* Problem to solve
Copy out all of the data below exactly, so that no word differs from the original.

::: Records for the exercise :::

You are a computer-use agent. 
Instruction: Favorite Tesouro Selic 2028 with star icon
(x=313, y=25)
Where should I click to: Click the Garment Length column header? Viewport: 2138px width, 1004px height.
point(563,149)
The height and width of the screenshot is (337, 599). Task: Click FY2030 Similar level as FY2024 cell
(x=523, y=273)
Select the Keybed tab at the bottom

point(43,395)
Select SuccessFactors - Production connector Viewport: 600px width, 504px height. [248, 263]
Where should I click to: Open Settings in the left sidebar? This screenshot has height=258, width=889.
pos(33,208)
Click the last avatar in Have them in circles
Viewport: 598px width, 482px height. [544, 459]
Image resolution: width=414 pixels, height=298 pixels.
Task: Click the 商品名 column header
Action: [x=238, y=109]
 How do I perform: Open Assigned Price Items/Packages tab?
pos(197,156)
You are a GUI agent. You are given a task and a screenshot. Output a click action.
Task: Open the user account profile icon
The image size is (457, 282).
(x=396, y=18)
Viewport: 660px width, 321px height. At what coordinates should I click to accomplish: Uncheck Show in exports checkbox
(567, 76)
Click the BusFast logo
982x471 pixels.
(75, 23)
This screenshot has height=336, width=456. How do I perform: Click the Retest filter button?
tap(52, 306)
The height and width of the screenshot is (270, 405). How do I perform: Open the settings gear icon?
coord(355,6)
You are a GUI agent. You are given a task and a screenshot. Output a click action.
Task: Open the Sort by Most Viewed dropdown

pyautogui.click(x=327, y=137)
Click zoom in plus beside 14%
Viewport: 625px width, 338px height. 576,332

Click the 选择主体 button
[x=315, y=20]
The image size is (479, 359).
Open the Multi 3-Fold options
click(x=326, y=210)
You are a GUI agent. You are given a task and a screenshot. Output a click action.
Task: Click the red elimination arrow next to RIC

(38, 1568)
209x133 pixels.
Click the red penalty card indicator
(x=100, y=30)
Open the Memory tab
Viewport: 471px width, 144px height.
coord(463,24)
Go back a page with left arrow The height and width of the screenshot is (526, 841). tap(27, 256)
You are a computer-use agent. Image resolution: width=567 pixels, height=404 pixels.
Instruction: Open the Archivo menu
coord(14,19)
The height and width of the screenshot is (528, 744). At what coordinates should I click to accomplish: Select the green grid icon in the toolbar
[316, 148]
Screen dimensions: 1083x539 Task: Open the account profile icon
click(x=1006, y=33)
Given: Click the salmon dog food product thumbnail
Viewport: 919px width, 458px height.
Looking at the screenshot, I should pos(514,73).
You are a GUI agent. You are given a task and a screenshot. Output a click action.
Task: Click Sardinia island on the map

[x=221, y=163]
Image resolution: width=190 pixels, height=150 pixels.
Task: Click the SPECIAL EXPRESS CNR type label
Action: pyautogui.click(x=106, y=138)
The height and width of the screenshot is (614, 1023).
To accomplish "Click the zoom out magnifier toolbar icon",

:::

* Answer
You are a computer-use agent. 
Instruction: Favorite Tesouro Selic 2028 with star icon
(x=313, y=25)
Where should I click to: Click the Garment Length column header? Viewport: 2138px width, 1004px height.
point(563,149)
The height and width of the screenshot is (337, 599). Task: Click FY2030 Similar level as FY2024 cell
(x=523, y=273)
Select the Keybed tab at the bottom

point(43,395)
Select SuccessFactors - Production connector Viewport: 600px width, 504px height. [248, 263]
Where should I click to: Open Settings in the left sidebar? This screenshot has height=258, width=889.
pos(33,208)
Click the last avatar in Have them in circles
Viewport: 598px width, 482px height. [544, 459]
Image resolution: width=414 pixels, height=298 pixels.
Task: Click the 商品名 column header
Action: [x=238, y=109]
 How do I perform: Open Assigned Price Items/Packages tab?
pos(197,156)
You are a GUI agent. You are given a task and a screenshot. Output a click action.
Task: Open the user account profile icon
The image size is (457, 282).
(x=396, y=18)
Viewport: 660px width, 321px height. At what coordinates should I click to accomplish: Uncheck Show in exports checkbox
(567, 76)
Click the BusFast logo
982x471 pixels.
(75, 23)
This screenshot has height=336, width=456. How do I perform: Click the Retest filter button?
tap(52, 306)
The height and width of the screenshot is (270, 405). How do I perform: Open the settings gear icon?
coord(355,6)
You are a GUI agent. You are given a task and a screenshot. Output a click action.
Task: Open the Sort by Most Viewed dropdown

pyautogui.click(x=327, y=137)
Click zoom in plus beside 14%
Viewport: 625px width, 338px height. 576,332

Click the 选择主体 button
[x=315, y=20]
The image size is (479, 359).
Open the Multi 3-Fold options
click(x=326, y=210)
You are a GUI agent. You are given a task and a screenshot. Output a click action.
Task: Click the red elimination arrow next to RIC

(38, 1568)
209x133 pixels.
Click the red penalty card indicator
(x=100, y=30)
Open the Memory tab
Viewport: 471px width, 144px height.
coord(463,24)
Go back a page with left arrow The height and width of the screenshot is (526, 841). tap(27, 256)
You are a computer-use agent. Image resolution: width=567 pixels, height=404 pixels.
Instruction: Open the Archivo menu
coord(14,19)
The height and width of the screenshot is (528, 744). At what coordinates should I click to accomplish: Select the green grid icon in the toolbar
[316, 148]
Screen dimensions: 1083x539 Task: Open the account profile icon
click(x=1006, y=33)
Given: Click the salmon dog food product thumbnail
Viewport: 919px width, 458px height.
Looking at the screenshot, I should pos(514,73).
You are a GUI agent. You are given a task and a screenshot. Output a click action.
Task: Click Sardinia island on the map

[x=221, y=163]
Image resolution: width=190 pixels, height=150 pixels.
Task: Click the SPECIAL EXPRESS CNR type label
Action: pyautogui.click(x=106, y=138)
The height and width of the screenshot is (614, 1023).
To accomplish "Click the zoom out magnifier toolbar icon",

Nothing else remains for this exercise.